Dani. Apakah nama itu yang membuatnya tergila-gila? Ya. Apakah nama itu juga yang membuatnya bertingkah tidak normal? Ya. Apa sih yang laki-laki bernama Dani itu lakukan hingga membuatnya begitu? Apa ia seorang laki-laki tampan? Tidak. Apa ia romantis mengalahkan para pria Italia? Hohoho... bukankah pria Italia itu terkenal romantis! Tidak. Lantas?
Dani pendek, kalau berdiri sejajar dengan Sefty, Dani hanya sebatas telinganya saja. Dani juga tidak setampan Rio, cowok kelas XII IPA-2 itu, cowok yang tetap stay cool ketika para wanita mengejarnya. Dani juga tidak sekaya Rendi, cowok kelas XII IPA-1, yang kesekolahnya saja mengendarai Jaguar. Dani hanya baik. Baik sekali, bahkan ia polos. Sepolos kertas HVS. Tidak pernah sekalipun menempelkan pantatnya di kursi ruang bimbingan. Namanya bahkan tidak pernah menghiasi buku pelanggaran. Sekali lagi, ia hanya sosok yang baik sekali.
“Sef, ini bukan buku yang kamu cari?” Dani menyodorkan buku Bahasa Jawa, bertuliskan Kawruh Basa Jawa.
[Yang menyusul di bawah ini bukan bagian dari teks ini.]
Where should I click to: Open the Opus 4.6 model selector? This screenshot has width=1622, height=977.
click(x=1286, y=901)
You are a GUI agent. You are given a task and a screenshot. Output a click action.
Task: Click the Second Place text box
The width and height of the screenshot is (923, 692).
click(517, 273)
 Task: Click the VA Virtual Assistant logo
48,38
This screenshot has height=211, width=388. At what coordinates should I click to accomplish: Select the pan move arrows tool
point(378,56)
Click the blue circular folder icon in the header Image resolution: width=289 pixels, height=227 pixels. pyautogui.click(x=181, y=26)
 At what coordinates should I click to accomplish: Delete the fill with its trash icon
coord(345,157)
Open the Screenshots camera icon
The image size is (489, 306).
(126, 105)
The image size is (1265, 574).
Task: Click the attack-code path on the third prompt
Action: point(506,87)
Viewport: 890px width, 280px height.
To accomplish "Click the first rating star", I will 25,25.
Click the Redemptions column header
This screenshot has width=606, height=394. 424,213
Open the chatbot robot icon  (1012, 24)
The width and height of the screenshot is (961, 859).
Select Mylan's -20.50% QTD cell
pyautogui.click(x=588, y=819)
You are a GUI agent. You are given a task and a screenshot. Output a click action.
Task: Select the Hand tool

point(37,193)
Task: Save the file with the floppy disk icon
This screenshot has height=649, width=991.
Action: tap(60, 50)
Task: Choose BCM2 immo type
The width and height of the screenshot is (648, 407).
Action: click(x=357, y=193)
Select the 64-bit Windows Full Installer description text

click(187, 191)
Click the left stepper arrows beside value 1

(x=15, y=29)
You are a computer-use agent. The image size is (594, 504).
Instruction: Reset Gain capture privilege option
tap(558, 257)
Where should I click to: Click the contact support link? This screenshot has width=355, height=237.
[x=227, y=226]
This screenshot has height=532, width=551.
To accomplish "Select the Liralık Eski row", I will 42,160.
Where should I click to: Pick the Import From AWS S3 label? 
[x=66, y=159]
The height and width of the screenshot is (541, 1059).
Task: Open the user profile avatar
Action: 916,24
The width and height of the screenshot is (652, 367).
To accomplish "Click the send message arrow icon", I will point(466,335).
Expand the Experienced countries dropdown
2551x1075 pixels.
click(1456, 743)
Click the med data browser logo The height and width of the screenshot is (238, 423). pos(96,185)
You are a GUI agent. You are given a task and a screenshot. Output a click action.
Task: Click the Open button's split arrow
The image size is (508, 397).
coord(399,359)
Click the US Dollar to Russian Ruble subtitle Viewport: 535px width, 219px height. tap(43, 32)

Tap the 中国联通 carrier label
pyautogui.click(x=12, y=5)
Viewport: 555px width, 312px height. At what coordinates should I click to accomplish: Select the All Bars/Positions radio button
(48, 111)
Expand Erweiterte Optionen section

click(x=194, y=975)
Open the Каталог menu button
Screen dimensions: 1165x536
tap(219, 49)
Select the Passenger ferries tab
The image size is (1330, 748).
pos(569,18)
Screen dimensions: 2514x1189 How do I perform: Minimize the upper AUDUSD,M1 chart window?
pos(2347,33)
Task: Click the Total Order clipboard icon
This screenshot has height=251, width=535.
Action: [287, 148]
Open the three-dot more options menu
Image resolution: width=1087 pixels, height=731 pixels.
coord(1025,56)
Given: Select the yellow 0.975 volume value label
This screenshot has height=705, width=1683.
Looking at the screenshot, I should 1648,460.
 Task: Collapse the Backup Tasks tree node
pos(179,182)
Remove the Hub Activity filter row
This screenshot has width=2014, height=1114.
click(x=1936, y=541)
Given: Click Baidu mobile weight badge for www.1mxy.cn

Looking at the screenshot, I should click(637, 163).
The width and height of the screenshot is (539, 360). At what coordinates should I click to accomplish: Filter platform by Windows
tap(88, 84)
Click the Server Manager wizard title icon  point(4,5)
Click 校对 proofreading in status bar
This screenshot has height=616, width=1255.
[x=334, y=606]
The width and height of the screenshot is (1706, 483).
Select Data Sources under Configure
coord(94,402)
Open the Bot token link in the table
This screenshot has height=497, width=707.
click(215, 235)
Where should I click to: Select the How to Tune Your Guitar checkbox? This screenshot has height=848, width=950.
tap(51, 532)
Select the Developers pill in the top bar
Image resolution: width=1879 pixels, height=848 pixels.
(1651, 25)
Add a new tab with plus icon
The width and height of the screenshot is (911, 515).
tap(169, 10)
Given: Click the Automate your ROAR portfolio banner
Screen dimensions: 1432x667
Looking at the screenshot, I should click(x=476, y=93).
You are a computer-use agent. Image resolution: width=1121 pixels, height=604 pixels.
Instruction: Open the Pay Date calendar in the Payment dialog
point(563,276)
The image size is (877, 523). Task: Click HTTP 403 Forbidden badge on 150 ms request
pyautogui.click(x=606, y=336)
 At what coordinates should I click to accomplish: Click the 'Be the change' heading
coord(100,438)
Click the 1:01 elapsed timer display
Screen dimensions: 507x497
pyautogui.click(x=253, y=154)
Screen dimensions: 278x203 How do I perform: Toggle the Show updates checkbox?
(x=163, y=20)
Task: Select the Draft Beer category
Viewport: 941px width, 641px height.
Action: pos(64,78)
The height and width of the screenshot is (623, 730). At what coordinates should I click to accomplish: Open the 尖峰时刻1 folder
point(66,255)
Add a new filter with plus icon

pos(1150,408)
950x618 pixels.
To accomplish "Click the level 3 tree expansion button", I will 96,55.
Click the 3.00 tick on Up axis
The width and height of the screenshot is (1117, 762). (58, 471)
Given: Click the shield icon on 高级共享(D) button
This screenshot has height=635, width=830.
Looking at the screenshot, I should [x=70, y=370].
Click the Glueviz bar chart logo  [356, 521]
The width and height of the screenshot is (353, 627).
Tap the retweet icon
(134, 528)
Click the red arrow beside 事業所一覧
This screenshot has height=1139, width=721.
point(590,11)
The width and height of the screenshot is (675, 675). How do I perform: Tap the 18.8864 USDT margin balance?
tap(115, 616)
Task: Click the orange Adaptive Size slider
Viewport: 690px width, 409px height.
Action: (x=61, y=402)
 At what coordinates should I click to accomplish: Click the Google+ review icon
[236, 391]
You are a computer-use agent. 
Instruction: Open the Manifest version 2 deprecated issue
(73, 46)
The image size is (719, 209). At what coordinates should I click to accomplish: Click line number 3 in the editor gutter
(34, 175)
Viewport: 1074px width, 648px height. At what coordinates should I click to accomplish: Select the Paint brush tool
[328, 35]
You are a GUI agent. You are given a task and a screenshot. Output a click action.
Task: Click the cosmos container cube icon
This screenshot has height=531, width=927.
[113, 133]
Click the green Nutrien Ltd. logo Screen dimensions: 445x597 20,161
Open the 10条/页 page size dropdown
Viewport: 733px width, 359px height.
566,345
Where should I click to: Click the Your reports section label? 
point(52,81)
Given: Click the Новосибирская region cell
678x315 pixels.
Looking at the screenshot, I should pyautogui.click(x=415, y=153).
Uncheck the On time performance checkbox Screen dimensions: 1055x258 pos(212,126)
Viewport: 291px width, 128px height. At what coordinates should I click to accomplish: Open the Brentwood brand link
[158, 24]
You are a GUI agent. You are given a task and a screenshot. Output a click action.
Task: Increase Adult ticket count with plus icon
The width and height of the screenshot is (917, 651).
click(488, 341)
Sefty menoleh dan senyumnya mengembang. Ia mengusap peluh yang menghiasi keningnya. Kentara sekali matanya memancarkan terima kasih dan kelegaan. Terima kasih karena Dani menemukan buku itu. Dan lega, karena ia ‘terpaksa’ menyudahi satu jam terakhirnya mengubek seluruh rak perpustakaan.
“Makasih, ya, Dan! Aku nggak tahu, kalau kamu nggak nemuin buku ini mungkin tahun depan aku baru keluar dari ruang sialan ini,” Sefty mengedarkan pandangan ke seluruh ruang perpustakaan. Ia menghembuskan napas kuat-kuat. “Terima kasih!” ucapnya sekali lagi.
Dani tersenyum, “Kalau tahun depan baru keluar, rela nih nggak ikut ujian?”
Sefty mengerutkan kening samar, sedetik kemudian ngakak. “Nggak mauuuu.” Ia menggeleng-geleng. Lucu sekali.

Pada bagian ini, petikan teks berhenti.